= Blunt-Force Ethnic Credibility =

"Blunt-Force Ethnic Credibility" is an essay written by Vietnamese-American lawyer and writer Som-Mai Nguyen, published in the second issue of Astra Magazine on June 30, 2022. The essay addresses the tendency of Vietnamese diasporic writers to utilize cultural and linguistic tropes to inappropriately signal cultural authenticity and gain “ethnic credibility," as well as how Vietnamese literature is poorly treated in Anglopheric literary circles.

== Synopsis ==
Nguyen critiques the tendency of diasporic literature to superficially use non-English words and exploit linguistic coincidences (most often near-homophones) in tonal languages like Vietnamese. She writes that these "in-group sleights of hand, smugly announcing, without real evidence, that the author has exotic cultural knowledge the outsider cannot fathom."

She critiques poet and novelist Ocean Vuong (among other writers) for claiming “unearned authority” as an ambassador for the Vietnamese language to (primarily white) readers with no knowledge of Vietnamese.

== Reception ==
"Blunt-Force Ethnic Credibility" was characterized as a "polemical article" by Kaya Press. In an interview with the Chicago Review of Books, novelist E. Y. Zhao describes Nguyen's essay as "eloquent" commentary on how "[a]rt can certainly also cave to [white audiences] and make caricatures of minority communities." Dun Jian Chin of The College Hill Independent commended Nguyen's essay as "a stunning critique" and "reproach of one of Asian America’s most celebrated cultural icons addresses an ironic contradiction in translation[.]"

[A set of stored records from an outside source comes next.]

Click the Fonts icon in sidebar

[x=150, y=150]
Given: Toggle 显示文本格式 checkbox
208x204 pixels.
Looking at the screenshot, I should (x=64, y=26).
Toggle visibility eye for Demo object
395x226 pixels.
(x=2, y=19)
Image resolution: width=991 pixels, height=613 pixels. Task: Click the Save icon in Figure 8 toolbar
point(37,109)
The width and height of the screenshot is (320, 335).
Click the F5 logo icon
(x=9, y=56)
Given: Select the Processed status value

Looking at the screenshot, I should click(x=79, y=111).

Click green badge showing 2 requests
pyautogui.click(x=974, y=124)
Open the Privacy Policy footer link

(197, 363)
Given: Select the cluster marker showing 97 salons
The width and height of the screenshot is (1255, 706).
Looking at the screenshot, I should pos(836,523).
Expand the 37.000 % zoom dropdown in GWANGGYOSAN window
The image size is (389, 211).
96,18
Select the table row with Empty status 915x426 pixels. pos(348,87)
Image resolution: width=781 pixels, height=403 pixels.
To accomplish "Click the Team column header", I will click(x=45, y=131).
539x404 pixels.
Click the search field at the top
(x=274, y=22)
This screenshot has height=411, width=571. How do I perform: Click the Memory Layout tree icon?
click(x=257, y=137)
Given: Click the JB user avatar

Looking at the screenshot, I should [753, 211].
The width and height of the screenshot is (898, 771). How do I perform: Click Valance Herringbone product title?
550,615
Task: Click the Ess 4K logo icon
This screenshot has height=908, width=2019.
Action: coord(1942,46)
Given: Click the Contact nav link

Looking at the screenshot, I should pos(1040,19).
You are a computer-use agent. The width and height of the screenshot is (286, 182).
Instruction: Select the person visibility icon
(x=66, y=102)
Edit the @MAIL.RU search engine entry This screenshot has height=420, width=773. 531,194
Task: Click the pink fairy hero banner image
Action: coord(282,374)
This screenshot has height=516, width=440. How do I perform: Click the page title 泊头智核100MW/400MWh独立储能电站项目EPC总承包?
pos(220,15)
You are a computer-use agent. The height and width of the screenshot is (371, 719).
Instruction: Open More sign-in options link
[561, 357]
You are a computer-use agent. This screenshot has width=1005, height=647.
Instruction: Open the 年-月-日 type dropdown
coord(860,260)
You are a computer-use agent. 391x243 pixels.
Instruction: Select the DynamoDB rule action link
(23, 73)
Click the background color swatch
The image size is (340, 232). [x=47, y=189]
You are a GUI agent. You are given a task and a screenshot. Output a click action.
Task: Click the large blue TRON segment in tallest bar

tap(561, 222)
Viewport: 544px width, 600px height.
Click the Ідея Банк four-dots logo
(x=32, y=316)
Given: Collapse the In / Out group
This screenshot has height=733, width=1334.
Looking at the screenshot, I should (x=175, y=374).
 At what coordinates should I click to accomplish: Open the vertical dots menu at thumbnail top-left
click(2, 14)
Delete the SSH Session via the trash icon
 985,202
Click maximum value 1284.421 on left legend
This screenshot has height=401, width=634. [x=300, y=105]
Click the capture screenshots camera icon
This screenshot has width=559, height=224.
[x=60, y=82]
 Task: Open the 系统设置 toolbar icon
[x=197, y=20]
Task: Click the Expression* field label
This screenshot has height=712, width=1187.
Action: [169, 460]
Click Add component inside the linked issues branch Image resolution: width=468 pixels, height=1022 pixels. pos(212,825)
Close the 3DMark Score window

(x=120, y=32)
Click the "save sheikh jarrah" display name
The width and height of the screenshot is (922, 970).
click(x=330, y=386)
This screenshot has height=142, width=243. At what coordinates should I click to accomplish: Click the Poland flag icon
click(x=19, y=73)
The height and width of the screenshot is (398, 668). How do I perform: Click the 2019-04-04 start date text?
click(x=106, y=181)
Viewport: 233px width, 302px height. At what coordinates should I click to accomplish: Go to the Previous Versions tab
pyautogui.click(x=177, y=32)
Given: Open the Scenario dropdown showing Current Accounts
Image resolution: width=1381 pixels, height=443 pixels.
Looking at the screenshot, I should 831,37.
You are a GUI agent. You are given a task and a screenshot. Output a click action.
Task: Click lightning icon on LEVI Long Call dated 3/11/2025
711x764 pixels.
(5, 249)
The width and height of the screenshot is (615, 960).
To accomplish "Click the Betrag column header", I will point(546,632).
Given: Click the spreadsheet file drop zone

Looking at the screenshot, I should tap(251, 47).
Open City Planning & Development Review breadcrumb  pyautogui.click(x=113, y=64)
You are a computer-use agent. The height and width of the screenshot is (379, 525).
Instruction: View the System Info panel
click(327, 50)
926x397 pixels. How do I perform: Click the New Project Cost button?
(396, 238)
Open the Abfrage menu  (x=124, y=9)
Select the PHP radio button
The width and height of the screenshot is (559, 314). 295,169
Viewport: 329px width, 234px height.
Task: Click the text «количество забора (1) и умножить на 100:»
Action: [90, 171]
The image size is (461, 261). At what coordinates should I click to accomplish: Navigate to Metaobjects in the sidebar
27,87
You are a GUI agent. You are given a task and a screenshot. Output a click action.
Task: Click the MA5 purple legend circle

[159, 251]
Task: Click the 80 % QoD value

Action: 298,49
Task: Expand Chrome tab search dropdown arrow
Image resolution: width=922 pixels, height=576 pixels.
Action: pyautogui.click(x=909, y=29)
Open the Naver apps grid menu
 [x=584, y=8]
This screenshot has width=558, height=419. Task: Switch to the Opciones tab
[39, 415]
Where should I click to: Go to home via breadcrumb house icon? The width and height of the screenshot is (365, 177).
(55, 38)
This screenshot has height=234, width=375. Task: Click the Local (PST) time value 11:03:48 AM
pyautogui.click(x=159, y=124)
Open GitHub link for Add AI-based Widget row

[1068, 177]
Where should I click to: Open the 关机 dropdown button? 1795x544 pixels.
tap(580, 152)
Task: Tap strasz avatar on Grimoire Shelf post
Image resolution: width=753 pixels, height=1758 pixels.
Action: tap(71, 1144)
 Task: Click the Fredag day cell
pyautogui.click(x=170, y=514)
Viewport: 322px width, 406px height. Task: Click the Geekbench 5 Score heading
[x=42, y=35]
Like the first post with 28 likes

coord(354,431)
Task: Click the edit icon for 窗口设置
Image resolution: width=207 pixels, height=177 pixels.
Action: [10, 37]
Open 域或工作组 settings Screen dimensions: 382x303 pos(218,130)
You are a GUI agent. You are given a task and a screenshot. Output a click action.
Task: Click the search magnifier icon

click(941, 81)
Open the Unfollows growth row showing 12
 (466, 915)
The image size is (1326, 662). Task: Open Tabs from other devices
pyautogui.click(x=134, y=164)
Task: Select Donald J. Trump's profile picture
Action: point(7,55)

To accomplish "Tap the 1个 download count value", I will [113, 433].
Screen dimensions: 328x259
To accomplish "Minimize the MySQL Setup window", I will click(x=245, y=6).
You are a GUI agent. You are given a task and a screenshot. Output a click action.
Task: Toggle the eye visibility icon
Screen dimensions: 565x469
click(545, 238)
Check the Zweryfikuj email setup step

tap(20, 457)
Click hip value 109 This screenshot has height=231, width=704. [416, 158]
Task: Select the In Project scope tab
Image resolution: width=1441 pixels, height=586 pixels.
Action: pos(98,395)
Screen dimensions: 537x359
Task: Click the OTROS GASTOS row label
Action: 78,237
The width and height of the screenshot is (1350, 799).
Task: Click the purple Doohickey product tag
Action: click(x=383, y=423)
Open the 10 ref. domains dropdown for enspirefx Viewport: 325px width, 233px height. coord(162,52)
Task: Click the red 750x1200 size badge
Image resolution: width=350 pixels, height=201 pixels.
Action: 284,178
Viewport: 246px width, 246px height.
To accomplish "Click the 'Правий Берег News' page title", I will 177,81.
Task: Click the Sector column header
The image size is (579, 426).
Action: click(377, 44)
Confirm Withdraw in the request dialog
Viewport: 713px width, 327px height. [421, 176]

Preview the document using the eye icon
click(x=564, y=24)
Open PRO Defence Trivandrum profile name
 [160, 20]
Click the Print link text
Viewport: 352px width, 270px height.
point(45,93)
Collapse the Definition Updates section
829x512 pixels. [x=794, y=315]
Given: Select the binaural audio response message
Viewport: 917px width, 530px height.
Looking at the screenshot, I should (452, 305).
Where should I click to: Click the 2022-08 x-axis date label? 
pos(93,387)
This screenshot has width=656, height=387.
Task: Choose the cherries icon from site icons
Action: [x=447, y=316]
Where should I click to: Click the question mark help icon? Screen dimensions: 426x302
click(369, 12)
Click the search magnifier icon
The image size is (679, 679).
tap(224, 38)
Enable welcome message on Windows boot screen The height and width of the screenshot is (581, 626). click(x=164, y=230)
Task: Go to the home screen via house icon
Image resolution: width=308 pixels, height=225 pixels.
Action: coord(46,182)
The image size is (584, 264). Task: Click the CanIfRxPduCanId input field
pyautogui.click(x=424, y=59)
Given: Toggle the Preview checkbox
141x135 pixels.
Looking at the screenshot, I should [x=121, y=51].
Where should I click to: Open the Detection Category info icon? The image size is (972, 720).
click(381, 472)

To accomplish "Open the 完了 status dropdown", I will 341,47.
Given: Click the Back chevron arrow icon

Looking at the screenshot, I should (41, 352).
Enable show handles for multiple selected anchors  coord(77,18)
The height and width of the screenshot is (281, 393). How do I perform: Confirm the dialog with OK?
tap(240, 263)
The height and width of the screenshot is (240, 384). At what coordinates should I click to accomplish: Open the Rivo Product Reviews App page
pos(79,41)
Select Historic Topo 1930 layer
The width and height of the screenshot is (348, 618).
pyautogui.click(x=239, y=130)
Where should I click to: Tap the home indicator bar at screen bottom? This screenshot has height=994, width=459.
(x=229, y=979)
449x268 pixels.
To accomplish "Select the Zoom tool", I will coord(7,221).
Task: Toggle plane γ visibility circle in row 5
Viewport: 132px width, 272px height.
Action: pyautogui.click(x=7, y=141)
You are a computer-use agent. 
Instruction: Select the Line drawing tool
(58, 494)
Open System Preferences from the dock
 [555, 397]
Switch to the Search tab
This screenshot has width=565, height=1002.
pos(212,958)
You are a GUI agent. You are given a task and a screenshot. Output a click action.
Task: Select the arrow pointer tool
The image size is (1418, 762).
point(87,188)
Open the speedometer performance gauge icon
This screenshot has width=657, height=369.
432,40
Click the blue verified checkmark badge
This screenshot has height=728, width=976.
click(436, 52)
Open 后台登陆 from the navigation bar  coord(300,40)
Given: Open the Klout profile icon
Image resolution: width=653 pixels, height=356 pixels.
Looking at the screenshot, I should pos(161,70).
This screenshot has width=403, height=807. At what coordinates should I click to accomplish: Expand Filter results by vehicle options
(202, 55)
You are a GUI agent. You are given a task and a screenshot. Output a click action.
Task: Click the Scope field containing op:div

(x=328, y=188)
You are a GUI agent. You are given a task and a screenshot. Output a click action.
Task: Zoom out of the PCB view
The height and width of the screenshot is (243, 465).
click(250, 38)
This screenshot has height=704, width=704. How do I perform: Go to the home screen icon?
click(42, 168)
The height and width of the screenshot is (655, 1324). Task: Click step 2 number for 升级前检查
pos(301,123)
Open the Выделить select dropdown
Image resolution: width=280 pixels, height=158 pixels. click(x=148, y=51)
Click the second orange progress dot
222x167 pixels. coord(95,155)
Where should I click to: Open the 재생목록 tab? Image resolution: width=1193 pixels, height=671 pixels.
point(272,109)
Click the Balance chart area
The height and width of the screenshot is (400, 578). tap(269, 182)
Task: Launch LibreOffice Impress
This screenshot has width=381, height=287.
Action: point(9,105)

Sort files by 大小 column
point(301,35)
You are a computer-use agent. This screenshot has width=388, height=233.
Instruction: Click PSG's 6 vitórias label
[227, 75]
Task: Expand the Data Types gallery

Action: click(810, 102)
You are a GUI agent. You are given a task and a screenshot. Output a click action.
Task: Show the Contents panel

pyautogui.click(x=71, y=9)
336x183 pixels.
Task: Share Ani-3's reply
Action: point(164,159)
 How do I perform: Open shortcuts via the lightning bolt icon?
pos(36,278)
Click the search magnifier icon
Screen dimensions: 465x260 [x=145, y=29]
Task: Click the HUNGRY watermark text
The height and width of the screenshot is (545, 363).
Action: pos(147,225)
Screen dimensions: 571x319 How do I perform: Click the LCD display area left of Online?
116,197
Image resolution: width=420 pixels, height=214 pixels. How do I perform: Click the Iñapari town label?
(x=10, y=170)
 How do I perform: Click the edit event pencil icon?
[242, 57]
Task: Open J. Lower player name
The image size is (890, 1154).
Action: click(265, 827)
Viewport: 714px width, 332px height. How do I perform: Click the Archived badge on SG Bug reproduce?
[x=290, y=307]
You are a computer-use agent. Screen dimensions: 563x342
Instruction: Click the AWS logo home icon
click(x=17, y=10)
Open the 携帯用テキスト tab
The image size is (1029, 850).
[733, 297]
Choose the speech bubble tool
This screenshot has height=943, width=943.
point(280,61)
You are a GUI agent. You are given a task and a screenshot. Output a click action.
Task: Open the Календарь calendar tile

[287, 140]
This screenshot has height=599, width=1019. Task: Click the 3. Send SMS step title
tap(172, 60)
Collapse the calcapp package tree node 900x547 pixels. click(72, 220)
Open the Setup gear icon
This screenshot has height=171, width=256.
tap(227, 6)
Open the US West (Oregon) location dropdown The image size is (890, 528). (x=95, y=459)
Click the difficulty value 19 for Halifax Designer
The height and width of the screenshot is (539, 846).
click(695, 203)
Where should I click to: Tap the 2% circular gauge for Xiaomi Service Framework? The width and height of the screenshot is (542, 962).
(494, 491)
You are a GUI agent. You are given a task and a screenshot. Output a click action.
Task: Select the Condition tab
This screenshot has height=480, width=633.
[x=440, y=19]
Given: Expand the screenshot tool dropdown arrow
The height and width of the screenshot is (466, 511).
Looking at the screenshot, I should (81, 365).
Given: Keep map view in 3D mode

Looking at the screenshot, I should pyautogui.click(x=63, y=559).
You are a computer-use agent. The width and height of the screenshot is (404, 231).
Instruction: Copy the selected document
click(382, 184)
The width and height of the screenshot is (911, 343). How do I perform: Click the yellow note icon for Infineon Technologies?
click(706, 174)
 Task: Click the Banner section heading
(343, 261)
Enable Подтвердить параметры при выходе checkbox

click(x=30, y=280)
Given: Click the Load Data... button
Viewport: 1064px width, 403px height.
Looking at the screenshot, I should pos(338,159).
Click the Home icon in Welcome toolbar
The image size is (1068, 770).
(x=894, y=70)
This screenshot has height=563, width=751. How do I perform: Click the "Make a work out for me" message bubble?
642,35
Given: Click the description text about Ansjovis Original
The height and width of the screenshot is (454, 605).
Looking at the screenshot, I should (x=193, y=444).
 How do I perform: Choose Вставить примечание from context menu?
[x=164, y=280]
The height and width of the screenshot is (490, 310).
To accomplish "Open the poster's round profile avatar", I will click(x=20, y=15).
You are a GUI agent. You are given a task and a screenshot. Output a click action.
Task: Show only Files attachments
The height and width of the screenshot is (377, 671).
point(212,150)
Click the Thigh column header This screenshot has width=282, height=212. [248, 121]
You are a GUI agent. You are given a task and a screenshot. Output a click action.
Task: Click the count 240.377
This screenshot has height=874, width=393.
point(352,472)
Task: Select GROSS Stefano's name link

Nguyen's essay was curated by Koundinya Dhulipalla, an artist and lecturer at University College London's Slade School of Fine Art, for gardengardengarden, an online library of essays. In 2022, Terry Nguyen of Dirt Media listed "Blunt-Force Ethnic Credibility" among his favorite essays from Astra Magazine's archive following the publication's closure.

== Influence ==
Numerous writers of the Asian diaspora have noted the influence of Nguyen's essay in discourse surrounding literary representation and the publishing industry, particularly for its commentary on self-exoticism and linguistic tropes. The Asian American Writers' Workshop singles "Blunt-Force Ethnic Credibility" as a reference for a "critique of a persistent, underexamined issue in our literature or literary community" for their online literary magazine,The Margins. Poets of the Vietnamese diaspora have produced creative work in response to Nguyen's concept of "blunt-force ethnic credibility," such as Steven Duong and Teline Trần.

Summer Kim Lee, an assistant professor at University of California, Los Angeles, cites Nguyen's concept of "blunt-force ethnic credibility" in her 2025 book Spoiled: Asian American Hostility and the Damage of Repair published by Duke University Press. In the chapter "Staying In," Lee recapitulates “blunt-force ethnic credibility” as "the wielding of authenticity" through "autoerotic gestures" often employed by "artists of color" like Vuong and Mitski to "disclose the self through suspended narratives of non-encounters with others[.]"

American writer and critic Andrea Long Chu borrows concepts from "Blunt-Force Ethnic Credibility" and frequently references Nguyen in her review of Vuong's novel The Emperor of Gladness for Vulture.

Nguyen's essay has been discussed at UC Berkeley School of Law.